Профессор Чобан-Заде предлагал маме переехать к нему в Баку, но она отказалась.

Чобан-Заде родом из Карасубазара, сын пастуха. Учился в Стамбуле по направлению жителей Карасубазара и на их стипендию. Участник революции в Венгрии. Там он издавал газету как интернационалист. После падения Венгерской Республики вернулся в Крым, затем работал профессором в Баку. Поэт, писатель, публицист, востоковед. Арестован в 1929-30-х годах. Обвинен в пантюркизме. Пытали, говорят, сажали на битые стекла. Он, якобы, сказал: "Я в Венгрии был интернационалистом, а здесь меня обвиняют в национализме". Расстрелян.

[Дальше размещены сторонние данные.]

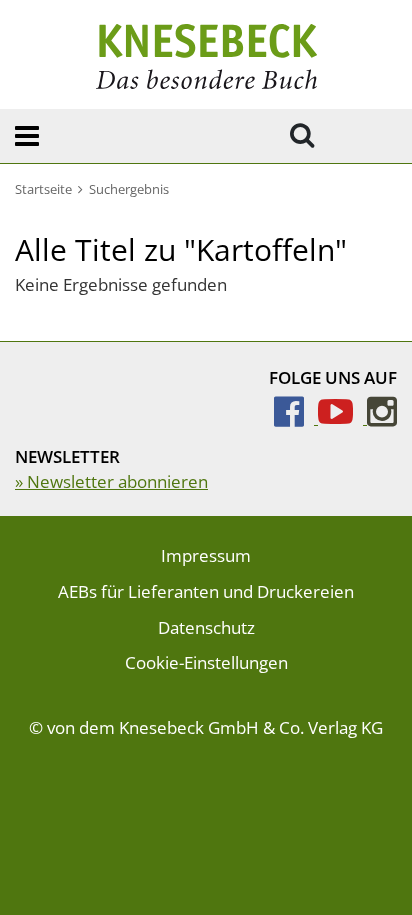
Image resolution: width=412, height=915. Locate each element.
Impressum (206, 555)
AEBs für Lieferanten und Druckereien (206, 591)
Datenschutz (206, 627)
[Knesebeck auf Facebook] (296, 417)
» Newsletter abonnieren (111, 481)
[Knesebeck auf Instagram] (382, 417)
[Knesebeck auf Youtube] (342, 417)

Как-то мы с мамой посетили наших друзей – семью Смольских. Поводом для встречи было отведать колдуны (вареники). Тетя Смольская рассказала, что ее муж погиб на железной дороге от несчастного случая, что означало, что его расстреляли. В том же году мы с мамой посетили семью Османа Акчокраклы, с которым раньше жили в одном доме. Зоре-татай рассказала, что Осман пока еще на свободе, но они ждут худшего.

Осман Акчокраклы окончил Строгановское художественное училище, занимался археологией и историей Крыма. В последнее время подрабатывал написанием афиш и вывесок. Их сын работал в Москве на автозаводе и погиб в аварии (расстрелян). Были расстреляны молодые люди – крымские татары, которых обвинили в подготовке терактов в Кремле. Уликой считали найденные у них фотографии, на которых они запечатлены около Кремля. Зоре-татай сказала, что ребята не имели никакого злого умысла.

В тысяча девятьсот тридцать третьем году на семью было оказано давление. Дядя Али и дедушка постоянно были в состоянии ожидания ареста и поспешили уехать. После этого и мы были вынуждены уехать в Сибирь.